Word and element location data -
┏━━

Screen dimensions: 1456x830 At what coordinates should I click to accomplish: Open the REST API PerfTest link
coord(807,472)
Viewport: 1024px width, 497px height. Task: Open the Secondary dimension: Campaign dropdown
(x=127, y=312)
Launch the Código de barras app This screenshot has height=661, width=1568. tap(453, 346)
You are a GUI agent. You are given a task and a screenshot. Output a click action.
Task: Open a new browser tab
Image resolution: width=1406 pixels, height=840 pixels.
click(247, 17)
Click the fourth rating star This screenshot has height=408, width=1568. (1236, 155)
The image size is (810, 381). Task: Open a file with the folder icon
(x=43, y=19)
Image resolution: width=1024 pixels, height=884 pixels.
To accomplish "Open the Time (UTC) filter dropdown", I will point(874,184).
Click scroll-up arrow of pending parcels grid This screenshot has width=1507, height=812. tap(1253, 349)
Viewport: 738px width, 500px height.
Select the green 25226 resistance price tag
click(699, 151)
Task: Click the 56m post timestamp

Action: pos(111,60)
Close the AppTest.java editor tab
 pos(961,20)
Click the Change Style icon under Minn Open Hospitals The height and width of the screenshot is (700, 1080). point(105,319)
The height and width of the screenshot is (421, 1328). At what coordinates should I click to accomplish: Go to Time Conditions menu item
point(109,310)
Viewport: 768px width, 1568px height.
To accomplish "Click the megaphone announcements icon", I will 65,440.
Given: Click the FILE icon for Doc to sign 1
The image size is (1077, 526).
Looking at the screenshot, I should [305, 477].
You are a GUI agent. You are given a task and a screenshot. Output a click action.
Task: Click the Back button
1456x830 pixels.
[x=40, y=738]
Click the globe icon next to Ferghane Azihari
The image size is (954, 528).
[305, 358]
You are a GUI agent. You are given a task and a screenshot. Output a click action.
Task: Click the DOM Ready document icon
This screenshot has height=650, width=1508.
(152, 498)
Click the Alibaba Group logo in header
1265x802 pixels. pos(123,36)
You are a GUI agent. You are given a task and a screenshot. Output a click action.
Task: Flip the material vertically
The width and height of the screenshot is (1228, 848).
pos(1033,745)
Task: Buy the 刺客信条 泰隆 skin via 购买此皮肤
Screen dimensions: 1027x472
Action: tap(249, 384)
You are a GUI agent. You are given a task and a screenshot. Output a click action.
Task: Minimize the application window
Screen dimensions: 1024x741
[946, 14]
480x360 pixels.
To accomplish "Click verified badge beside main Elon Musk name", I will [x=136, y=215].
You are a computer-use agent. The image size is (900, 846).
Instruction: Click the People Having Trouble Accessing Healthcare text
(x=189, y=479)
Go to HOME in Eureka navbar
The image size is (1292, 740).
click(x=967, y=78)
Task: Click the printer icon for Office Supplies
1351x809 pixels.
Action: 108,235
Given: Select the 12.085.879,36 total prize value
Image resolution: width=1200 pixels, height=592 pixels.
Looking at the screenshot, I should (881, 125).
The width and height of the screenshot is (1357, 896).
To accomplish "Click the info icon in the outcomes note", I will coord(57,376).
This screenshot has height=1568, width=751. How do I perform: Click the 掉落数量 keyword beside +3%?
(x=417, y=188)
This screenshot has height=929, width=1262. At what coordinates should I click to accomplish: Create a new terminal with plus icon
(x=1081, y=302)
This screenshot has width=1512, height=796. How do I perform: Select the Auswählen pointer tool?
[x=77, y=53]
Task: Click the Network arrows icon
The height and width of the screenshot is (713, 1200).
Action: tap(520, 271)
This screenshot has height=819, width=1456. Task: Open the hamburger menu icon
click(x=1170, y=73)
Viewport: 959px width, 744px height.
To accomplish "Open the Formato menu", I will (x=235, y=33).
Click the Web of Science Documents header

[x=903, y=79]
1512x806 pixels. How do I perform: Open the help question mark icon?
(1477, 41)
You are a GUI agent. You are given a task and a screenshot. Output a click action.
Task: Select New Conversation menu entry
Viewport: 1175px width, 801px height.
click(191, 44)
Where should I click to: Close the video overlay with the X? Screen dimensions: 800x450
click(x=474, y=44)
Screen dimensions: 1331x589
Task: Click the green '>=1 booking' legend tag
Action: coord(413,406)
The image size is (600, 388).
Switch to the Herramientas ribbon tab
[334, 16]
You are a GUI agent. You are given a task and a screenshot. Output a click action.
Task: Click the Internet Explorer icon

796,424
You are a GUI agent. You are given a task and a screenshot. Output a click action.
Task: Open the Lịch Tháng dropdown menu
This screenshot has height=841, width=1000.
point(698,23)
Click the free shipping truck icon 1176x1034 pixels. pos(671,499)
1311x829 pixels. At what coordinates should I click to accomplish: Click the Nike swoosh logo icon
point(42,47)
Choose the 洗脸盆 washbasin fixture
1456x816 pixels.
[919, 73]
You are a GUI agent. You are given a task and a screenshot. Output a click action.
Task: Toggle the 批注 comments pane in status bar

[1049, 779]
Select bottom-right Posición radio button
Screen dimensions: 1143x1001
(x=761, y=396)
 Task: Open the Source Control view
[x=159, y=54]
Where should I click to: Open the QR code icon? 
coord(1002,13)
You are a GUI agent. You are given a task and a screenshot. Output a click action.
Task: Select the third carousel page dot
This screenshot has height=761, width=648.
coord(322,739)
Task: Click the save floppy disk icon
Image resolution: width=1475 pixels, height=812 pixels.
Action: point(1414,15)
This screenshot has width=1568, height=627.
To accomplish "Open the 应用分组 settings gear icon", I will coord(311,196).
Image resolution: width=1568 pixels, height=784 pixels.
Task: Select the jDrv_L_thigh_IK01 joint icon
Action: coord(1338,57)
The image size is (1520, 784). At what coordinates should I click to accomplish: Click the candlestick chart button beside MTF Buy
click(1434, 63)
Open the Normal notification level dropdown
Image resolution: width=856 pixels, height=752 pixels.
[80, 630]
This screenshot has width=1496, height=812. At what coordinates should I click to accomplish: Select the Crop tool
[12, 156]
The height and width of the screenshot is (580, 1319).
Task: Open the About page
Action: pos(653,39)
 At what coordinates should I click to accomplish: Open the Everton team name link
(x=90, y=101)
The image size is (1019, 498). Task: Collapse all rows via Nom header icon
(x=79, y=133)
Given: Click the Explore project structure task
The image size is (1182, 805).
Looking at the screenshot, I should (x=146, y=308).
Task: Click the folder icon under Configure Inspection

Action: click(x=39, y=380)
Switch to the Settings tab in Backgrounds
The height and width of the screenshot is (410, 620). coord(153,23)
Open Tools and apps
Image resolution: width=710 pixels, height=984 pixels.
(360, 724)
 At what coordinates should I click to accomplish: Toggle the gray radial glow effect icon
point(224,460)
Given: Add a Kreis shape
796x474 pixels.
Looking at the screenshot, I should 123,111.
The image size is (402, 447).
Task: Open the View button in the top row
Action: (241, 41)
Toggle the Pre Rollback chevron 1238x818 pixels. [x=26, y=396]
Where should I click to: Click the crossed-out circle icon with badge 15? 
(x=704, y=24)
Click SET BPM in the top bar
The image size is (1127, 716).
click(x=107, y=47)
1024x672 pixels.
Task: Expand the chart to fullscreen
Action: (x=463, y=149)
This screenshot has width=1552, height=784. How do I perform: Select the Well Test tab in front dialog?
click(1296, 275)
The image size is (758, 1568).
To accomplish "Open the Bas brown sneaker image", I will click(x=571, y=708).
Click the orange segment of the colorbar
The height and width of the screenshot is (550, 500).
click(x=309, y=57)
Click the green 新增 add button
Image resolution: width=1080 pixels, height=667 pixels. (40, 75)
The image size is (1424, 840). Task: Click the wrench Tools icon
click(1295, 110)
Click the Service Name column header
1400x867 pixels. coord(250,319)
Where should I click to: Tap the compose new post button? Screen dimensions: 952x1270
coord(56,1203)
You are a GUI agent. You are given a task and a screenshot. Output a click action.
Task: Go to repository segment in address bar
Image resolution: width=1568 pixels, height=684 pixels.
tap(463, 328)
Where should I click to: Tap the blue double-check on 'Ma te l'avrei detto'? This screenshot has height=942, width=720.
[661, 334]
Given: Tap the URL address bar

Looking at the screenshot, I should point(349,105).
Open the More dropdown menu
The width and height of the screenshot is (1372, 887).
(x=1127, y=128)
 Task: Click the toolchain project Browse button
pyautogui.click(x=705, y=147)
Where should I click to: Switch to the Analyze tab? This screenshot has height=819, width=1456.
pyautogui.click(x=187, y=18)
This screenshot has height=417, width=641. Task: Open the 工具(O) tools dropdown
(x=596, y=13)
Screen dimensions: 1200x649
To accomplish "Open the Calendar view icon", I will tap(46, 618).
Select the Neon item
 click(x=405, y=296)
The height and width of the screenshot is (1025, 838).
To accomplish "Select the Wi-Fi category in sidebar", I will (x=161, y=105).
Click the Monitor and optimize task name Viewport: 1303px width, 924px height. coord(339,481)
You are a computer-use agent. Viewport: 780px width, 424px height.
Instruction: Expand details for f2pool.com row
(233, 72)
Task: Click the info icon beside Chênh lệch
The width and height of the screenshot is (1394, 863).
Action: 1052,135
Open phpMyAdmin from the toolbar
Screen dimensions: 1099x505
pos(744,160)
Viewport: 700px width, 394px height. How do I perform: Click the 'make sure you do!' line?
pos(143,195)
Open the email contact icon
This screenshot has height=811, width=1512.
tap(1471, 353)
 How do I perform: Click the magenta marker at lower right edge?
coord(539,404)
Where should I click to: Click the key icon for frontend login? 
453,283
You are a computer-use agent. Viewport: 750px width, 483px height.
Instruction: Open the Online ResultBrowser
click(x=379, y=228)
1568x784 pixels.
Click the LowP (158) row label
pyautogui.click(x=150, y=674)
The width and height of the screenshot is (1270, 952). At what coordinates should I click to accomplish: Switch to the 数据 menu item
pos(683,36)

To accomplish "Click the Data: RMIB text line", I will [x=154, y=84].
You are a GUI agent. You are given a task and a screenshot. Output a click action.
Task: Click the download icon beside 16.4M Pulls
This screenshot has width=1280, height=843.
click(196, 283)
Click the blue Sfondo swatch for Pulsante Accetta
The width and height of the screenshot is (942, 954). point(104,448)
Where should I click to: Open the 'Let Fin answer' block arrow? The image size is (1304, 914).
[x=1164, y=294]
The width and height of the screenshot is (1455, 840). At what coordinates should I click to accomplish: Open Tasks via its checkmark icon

┗━━

TASK DESCRIPTION - Extract the lines above word for word, from the first line through the line containing "click(247, 17)", including both.

EXERCISE RESPONSE -
Screen dimensions: 1456x830 At what coordinates should I click to accomplish: Open the REST API PerfTest link
coord(807,472)
Viewport: 1024px width, 497px height. Task: Open the Secondary dimension: Campaign dropdown
(x=127, y=312)
Launch the Código de barras app This screenshot has height=661, width=1568. tap(453, 346)
You are a GUI agent. You are given a task and a screenshot. Output a click action.
Task: Open a new browser tab
Image resolution: width=1406 pixels, height=840 pixels.
click(247, 17)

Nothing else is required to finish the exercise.